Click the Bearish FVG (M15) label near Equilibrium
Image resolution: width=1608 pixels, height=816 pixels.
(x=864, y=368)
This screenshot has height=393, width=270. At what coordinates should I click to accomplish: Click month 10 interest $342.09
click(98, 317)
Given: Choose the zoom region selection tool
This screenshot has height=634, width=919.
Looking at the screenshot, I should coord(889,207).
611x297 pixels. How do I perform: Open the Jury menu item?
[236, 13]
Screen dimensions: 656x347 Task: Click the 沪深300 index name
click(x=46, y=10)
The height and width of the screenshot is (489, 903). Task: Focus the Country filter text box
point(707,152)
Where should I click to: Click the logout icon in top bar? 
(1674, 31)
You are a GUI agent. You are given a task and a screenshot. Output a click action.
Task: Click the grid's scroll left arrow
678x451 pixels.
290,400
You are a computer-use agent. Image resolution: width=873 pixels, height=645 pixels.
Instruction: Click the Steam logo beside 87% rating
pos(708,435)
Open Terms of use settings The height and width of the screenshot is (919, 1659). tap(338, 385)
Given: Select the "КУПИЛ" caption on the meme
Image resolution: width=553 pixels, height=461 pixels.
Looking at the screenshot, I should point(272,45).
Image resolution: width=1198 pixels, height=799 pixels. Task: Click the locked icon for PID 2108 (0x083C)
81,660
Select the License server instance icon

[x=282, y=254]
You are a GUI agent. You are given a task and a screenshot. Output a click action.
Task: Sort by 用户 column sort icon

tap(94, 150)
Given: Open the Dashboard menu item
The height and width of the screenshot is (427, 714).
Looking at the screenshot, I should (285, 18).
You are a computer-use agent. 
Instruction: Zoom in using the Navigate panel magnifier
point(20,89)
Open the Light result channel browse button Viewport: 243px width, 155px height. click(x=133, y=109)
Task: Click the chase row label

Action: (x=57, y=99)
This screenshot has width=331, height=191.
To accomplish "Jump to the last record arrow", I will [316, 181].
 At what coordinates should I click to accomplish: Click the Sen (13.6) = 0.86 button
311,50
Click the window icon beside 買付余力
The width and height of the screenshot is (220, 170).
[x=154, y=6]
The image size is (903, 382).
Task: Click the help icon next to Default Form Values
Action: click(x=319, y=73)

WHAT IS REQUIRED: Can you format the data, starting at the line containing "611x297 pixels. How" and ending at the last line, as a JSON list of strings with one string per line and blank lines left out?

FULL ANSWER:
[
  "611x297 pixels. How do I perform: Open the Jury menu item?",
  "[236, 13]",
  "Screen dimensions: 656x347 Task: Click the 沪深300 index name",
  "click(x=46, y=10)",
  "The height and width of the screenshot is (489, 903). Task: Focus the Country filter text box",
  "point(707,152)",
  "Where should I click to: Click the logout icon in top bar? ",
  "(1674, 31)",
  "You are a GUI agent. You are given a task and a screenshot. Output a click action.",
  "Task: Click the grid's scroll left arrow",
  "678x451 pixels.",
  "290,400",
  "You are a computer-use agent. Image resolution: width=873 pixels, height=645 pixels.",
  "Instruction: Click the Steam logo beside 87% rating",
  "pos(708,435)",
  "Open Terms of use settings The height and width of the screenshot is (919, 1659). tap(338, 385)",
  "Given: Select the \"КУПИЛ\" caption on the meme",
  "Image resolution: width=553 pixels, height=461 pixels.",
  "Looking at the screenshot, I should point(272,45).",
  "Image resolution: width=1198 pixels, height=799 pixels. Task: Click the locked icon for PID 2108 (0x083C)",
  "81,660",
  "Select the License server instance icon",
  "[x=282, y=254]",
  "You are a GUI agent. You are given a task and a screenshot. Output a click action.",
  "Task: Sort by 用户 column sort icon",
  "tap(94, 150)",
  "Given: Open the Dashboard menu item",
  "The height and width of the screenshot is (427, 714).",
  "Looking at the screenshot, I should (285, 18).",
  "You are a computer-use agent. ",
  "Instruction: Zoom in using the Navigate panel magnifier",
  "point(20,89)",
  "Open the Light result channel browse button Viewport: 243px width, 155px height. click(x=133, y=109)",
  "Task: Click the chase row label",
  "Action: (x=57, y=99)",
  "This screenshot has width=331, height=191.",
  "To accomplish \"Jump to the last record arrow\", I will [316, 181].",
  " At what coordinates should I click to accomplish: Click the Sen (13.6) = 0.86 button",
  "311,50",
  "Click the window icon beside 買付余力",
  "The width and height of the screenshot is (220, 170).",
  "[x=154, y=6]",
  "The image size is (903, 382).",
  "Task: Click the help icon next to Default Form Values",
  "Action: click(x=319, y=73)"
]